** The data **
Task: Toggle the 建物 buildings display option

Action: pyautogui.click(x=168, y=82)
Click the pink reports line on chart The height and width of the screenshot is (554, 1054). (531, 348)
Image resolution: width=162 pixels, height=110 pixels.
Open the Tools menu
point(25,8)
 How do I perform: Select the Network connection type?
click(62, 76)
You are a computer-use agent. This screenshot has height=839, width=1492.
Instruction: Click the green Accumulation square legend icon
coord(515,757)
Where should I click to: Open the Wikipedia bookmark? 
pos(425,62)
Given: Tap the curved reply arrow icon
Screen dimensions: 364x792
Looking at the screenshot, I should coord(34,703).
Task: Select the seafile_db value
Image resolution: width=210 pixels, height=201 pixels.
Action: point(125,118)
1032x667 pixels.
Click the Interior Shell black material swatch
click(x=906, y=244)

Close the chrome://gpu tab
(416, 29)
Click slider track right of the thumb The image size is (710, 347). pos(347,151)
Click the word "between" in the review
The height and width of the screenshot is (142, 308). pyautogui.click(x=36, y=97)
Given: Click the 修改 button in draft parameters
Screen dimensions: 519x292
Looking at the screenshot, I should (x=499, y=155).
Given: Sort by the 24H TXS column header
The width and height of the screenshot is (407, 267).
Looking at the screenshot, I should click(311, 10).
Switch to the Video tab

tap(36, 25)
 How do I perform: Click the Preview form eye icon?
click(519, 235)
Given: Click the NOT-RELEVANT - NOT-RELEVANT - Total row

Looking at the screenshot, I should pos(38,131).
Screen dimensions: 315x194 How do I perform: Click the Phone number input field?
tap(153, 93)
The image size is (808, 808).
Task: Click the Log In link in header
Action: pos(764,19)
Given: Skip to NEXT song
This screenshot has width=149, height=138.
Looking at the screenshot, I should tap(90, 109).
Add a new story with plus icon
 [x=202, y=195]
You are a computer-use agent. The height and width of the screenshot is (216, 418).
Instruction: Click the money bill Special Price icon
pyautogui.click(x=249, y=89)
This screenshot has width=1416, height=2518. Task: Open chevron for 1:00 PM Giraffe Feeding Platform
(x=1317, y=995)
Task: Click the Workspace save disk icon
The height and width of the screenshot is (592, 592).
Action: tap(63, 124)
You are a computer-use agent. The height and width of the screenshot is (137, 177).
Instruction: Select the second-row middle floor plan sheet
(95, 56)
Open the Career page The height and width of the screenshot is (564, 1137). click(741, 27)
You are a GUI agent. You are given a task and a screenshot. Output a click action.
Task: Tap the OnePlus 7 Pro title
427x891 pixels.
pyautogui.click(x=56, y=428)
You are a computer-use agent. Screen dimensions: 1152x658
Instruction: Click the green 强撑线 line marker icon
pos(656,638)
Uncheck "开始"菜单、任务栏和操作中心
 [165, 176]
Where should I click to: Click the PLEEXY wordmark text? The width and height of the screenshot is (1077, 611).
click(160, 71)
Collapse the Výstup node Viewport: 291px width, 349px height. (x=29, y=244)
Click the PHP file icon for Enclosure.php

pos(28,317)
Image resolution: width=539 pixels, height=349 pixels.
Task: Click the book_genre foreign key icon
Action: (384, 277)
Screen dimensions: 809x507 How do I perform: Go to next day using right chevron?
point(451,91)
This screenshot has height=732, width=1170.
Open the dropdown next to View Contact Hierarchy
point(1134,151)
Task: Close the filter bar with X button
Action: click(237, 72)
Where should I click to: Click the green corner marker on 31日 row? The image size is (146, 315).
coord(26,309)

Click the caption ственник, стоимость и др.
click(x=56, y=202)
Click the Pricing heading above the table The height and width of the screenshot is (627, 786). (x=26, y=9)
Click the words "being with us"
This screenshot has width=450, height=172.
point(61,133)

** What the task requires **
Find the string "computer" in the listing and copy every line in which it occurs.

** Solved exercise **
You are a computer-use agent. This screenshot has height=839, width=1492.
You are a computer-use agent. The height and width of the screenshot is (216, 418).
You are a computer-use agent. The height and width of the screenshot is (137, 177).
You are a computer-use agent. Screen dimensions: 1152x658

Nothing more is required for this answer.